兄を近距離で守る人間にクリフォードが選ばれたのは兄の要望だけど、これは身の安全を任せられるほどクリフォードを信用しているからじゃなくて、その逆だと思われる。
――秋の風が、髪を乱す。薄紅色の花びらが足下の地面にいくつも落ちていた。風が吹くと、そこからも舞い上がる。
その光景は、いとも簡単に、私の中に眠る懐かしい記憶を呼び起こした。
『お姉ちゃん見て! ほら桜吹雪。綺麗だよ!』
『写真撮ろっか!』
『賛成ー!』
何てことのなかった、春になったら珍しくもない、単なる日常の一つだったはずのもの。
「…………」
「オクタヴィア殿下?」
私がぼーっと突っ立っているので、ヒューが怪訝そうにしている。
いけない、いけない。
「こんな風に街を歩くのは久しぶりだわ。……行きましょうか」
実際、王城内は移動のために歩き回るけど、王都を歩くのは数ヶ月ぶり。
王都の人々の通行は規制されていない。並木道を通常通り行き交う人もいれば、王族が視察で歩いていることもあって、見ようと集まってくる人もいる。
その中で、私たちがたいして進まないうちに、
「――奇遇ですね」
一人、接近してきた人物がいた。一定以上は近づけないようにしてあるはずの警備網を突破して、にこやかに笑顔を浮かべ、好青年っぷりをいかんなく発揮している。
デレク・ナイトフェロー。
「所用のため街を訪れていたのですが、両殿下が視察中と知り、ご挨拶にうかがいました」
デレクが丁寧に一礼する。高位貴族特有の優雅な仕草で。
その優雅さと一線を画すのが、腰に装備した長剣。
広場ではフードを被り、正体を隠したいようだったのに、いまになって堂々と……?
疑問の視線を投げると、柔らかくデレクは微笑んだ。くっ。イケメン……! イケメン無罪って嘘だと思うけど、多少の誤魔化しが効くのは確かだとも思う。美形には慣れているはずの私にも通用する!

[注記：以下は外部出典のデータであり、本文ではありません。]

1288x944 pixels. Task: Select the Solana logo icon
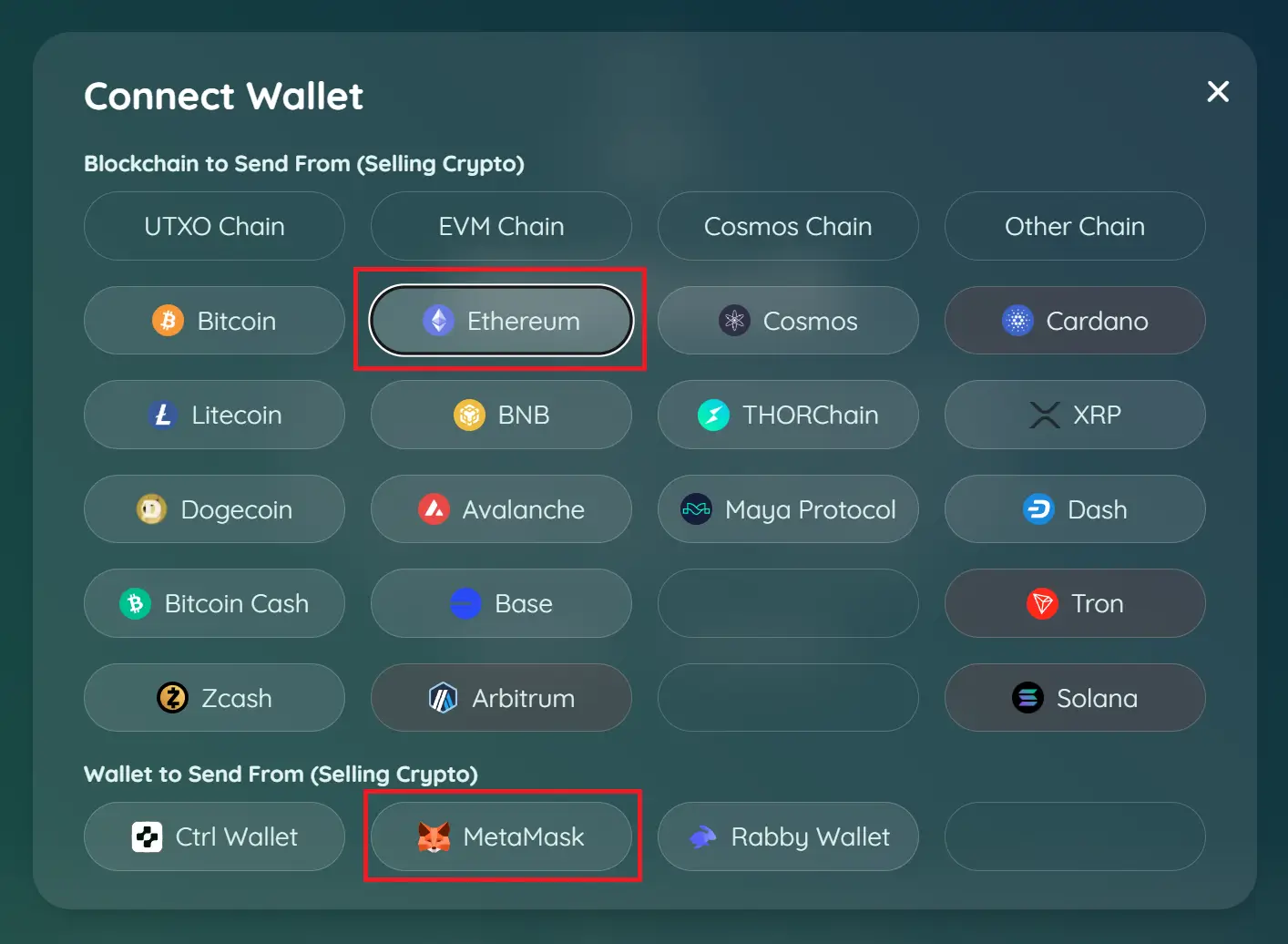pos(1027,698)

「ああ、どうぞわたしを通した兵は叱責なさらないようにお願いいたします。ナイトフェロー公爵家の人間が通せと言えば逆らえなかったでしょうから」
いけしゃあしゃあと、権力でごり押ししましたーとの主張です。
んで。気になっていることが一つ。さっきから兄が一言も声を発さないんですけど! そしてデレクも、私へとも兄へとも、両方へともとれる話し運び。
偶然を装ってはいるけど、偶然のはずはない。
デレクは狙ってカルラム並木にやってきた。挨拶のためでもない。
視察の予定としては、この登場はイレギュラー。だけど私の考えでは、デレクは味方なわけで。
「せっかくだわ」
私はデレクを巻き込むことにした! 万が一戦闘沙汰になったとしても、デレクは戦う能力ありの人物。事態に翻弄されるってこともないはず。
「デレク様も一緒に歩きませんこと?」
私から誘われるとは思っていなかったらしい。茶色の瞳が一瞬見開かれる。でもすぐにデレクの口元が綻んだ。